My hypothesis that the frequency of positive words spoken by death row inmates in their last statements would be at least five percent higher than the frequency of negative words in last statements was proven. Overall, 65 percent of the words used that were assigned sentiments by the bing lexicon were positive and 35 percent were negative. The use of positive words in the inmates’ last statements was 30 percent higher than the use of negative words. I thought the inmates would try to be at least a bit positive in their last statements but was surprised at how positive the language they used was.

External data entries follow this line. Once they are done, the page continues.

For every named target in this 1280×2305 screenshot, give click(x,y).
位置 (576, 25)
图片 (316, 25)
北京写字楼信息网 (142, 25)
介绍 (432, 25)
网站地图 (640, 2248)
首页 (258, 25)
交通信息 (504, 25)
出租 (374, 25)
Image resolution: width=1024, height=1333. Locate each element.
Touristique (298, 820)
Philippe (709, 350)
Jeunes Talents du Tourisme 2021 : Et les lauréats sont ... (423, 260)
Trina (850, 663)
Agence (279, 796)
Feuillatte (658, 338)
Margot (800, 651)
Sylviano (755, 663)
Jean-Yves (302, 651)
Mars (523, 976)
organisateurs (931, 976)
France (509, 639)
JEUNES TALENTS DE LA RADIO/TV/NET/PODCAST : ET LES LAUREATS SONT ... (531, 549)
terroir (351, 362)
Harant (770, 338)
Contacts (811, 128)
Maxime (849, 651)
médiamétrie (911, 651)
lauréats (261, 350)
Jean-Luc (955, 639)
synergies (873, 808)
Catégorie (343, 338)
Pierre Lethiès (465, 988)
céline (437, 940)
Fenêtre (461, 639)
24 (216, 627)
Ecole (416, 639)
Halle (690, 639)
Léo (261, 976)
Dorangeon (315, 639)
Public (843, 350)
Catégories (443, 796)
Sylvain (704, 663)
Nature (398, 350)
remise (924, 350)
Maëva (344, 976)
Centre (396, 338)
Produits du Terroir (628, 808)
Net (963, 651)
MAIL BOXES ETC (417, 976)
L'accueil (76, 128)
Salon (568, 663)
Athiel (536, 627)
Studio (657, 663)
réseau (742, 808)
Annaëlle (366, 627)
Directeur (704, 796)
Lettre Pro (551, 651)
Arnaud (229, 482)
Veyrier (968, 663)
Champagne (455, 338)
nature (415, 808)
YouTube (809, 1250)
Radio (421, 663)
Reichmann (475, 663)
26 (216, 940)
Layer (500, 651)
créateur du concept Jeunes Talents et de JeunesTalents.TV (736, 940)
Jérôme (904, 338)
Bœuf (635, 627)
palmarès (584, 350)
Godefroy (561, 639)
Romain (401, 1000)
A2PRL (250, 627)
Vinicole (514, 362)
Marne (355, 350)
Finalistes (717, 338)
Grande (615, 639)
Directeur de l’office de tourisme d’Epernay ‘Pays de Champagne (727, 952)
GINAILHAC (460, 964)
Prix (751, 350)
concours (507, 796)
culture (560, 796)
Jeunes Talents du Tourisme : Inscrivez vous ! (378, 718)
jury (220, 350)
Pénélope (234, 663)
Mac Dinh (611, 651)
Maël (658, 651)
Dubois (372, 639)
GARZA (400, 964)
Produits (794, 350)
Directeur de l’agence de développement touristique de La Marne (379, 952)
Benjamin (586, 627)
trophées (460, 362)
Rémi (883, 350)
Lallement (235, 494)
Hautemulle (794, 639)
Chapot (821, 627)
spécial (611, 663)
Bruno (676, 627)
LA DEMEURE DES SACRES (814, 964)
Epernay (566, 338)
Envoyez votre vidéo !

My second hypothesis, that the top five most commonly used words would all be assigned a positive sentiment, was partially proven. The top five words – love, family, God, life, and hope, were not all assigned sentiments by bing. Love was proven to be positive, but the other words, though seemingly positive, were not proven positive or negative. These words, however, were assigned feelings of positivity and joy by the NRC lexicon, among other emotions.
This data set also includes race, age, and geographical information and provides ample opportunity for further investigation. In this project, I investigated ties between race/age/time spent on death row and last words used but did not include the results because they were not significantly different. Further areas for research include: does the race of death row offenders frequently match the race of their victims? Are offenders with a previous crime more likely to die on death row? What is the overall gender/ demographic breakdown of inmates on death row and the victims of their crimes? How does language used in the last statements change over time?